**Task to complete**
Only the lines from the one holding "Given: Select the" to the end of the data should be echoed, exactly as they appear, minus the pictures.

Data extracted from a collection

┌──

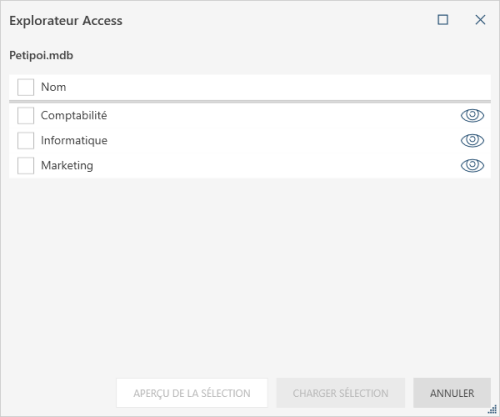Check the Informatique table checkbox
Screen dimensions: 500x417
[26, 140]
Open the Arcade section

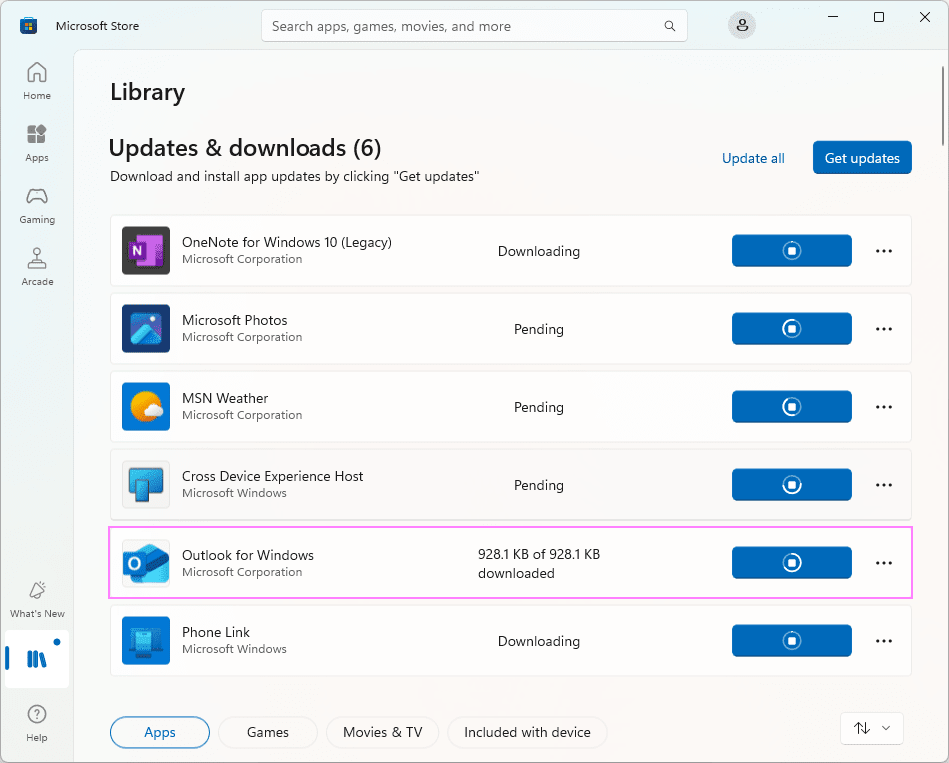point(37,266)
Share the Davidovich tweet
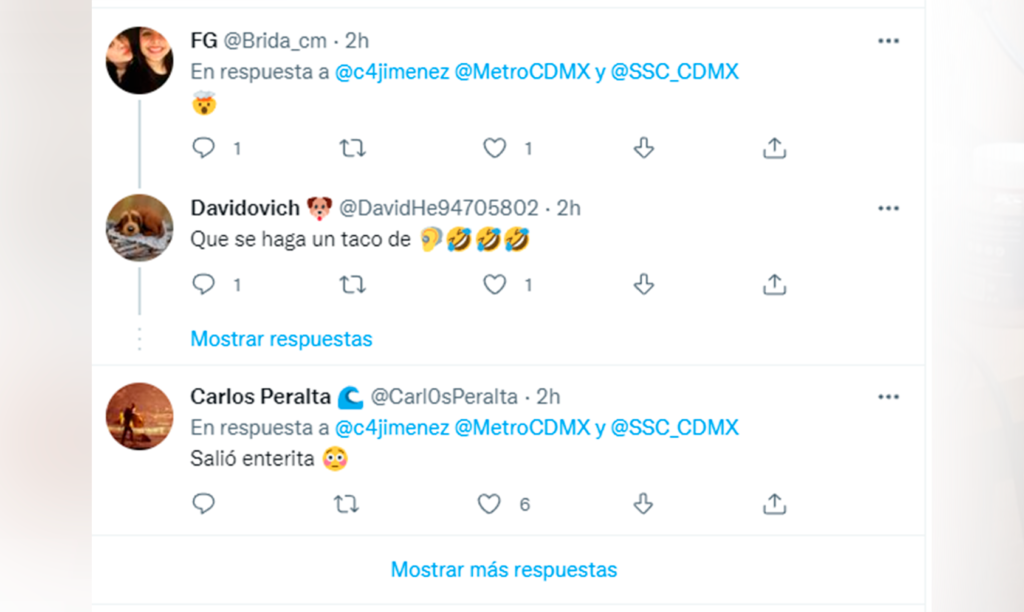The width and height of the screenshot is (1024, 612). [x=775, y=284]
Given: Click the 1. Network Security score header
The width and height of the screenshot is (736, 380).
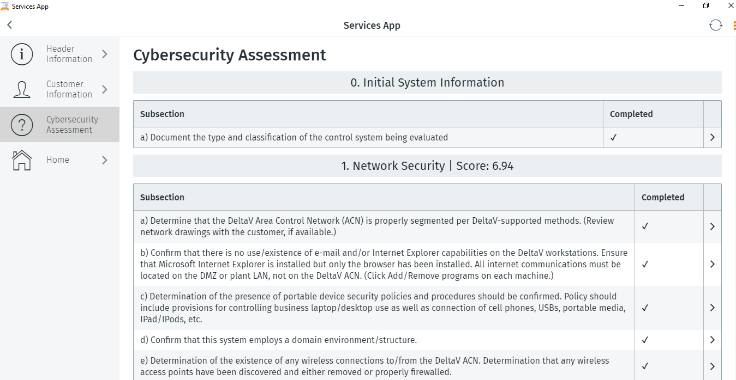Looking at the screenshot, I should (x=427, y=166).
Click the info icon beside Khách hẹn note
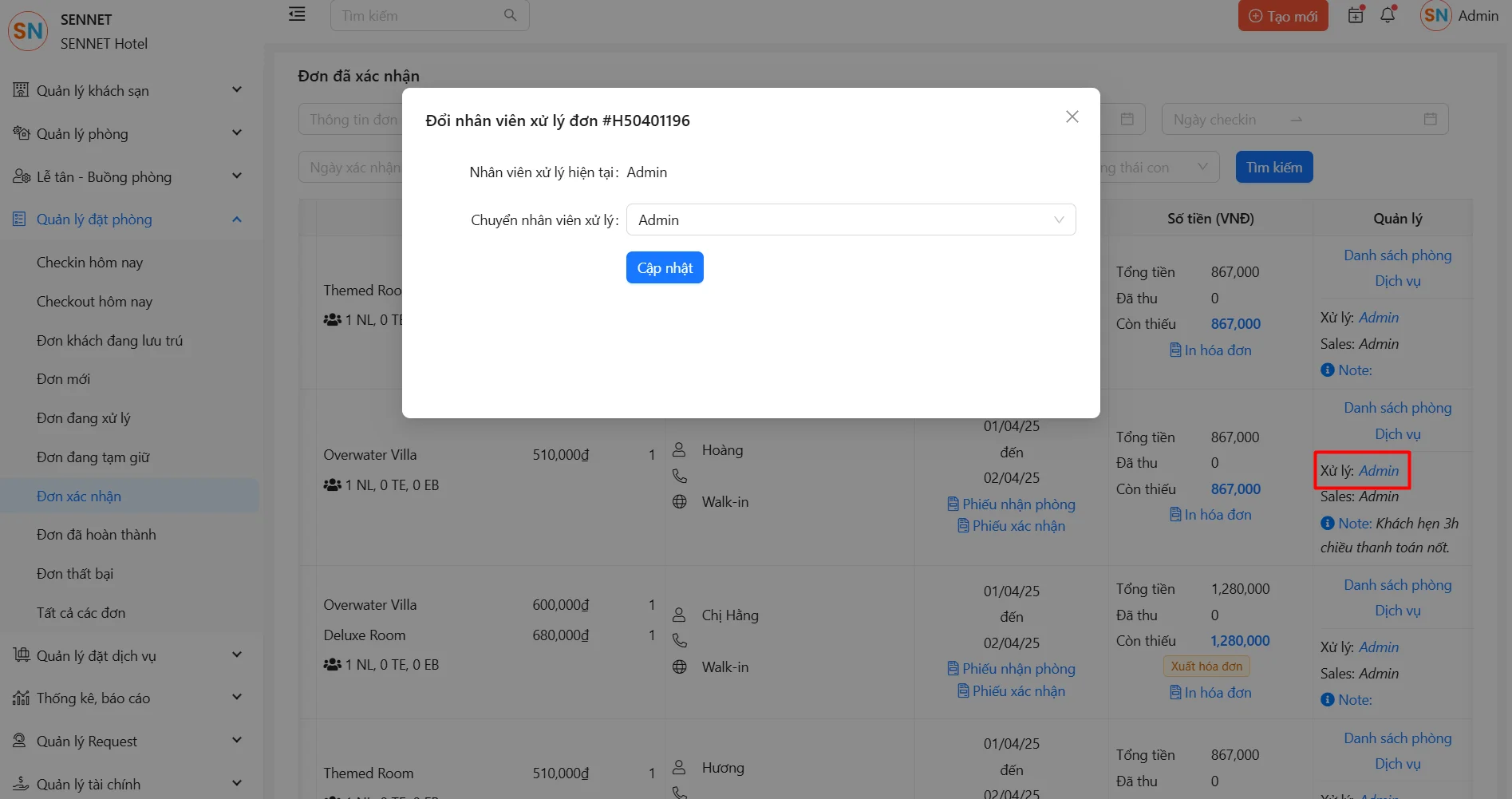Image resolution: width=1512 pixels, height=799 pixels. pyautogui.click(x=1327, y=524)
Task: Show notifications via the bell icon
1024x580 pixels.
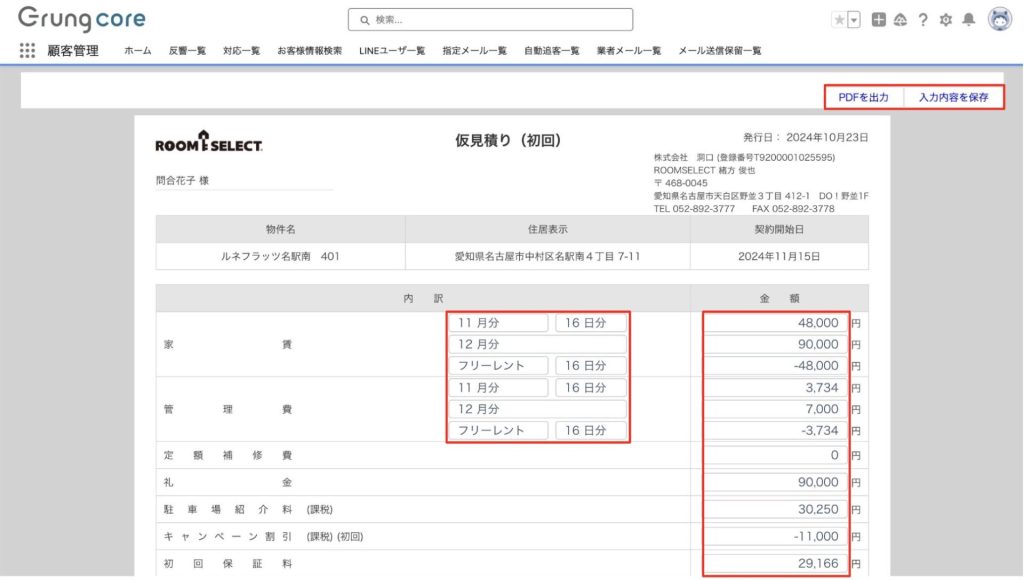Action: pos(968,20)
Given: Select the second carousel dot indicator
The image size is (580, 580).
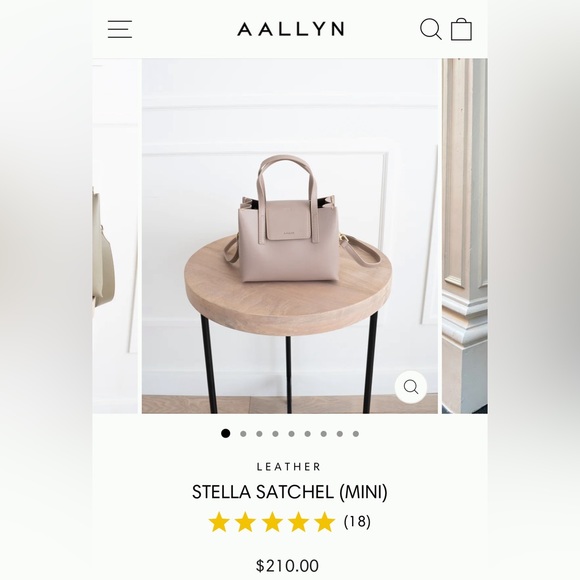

└──

**Exercise answer**
Given: Select the second carousel dot indicator
The image size is (580, 580).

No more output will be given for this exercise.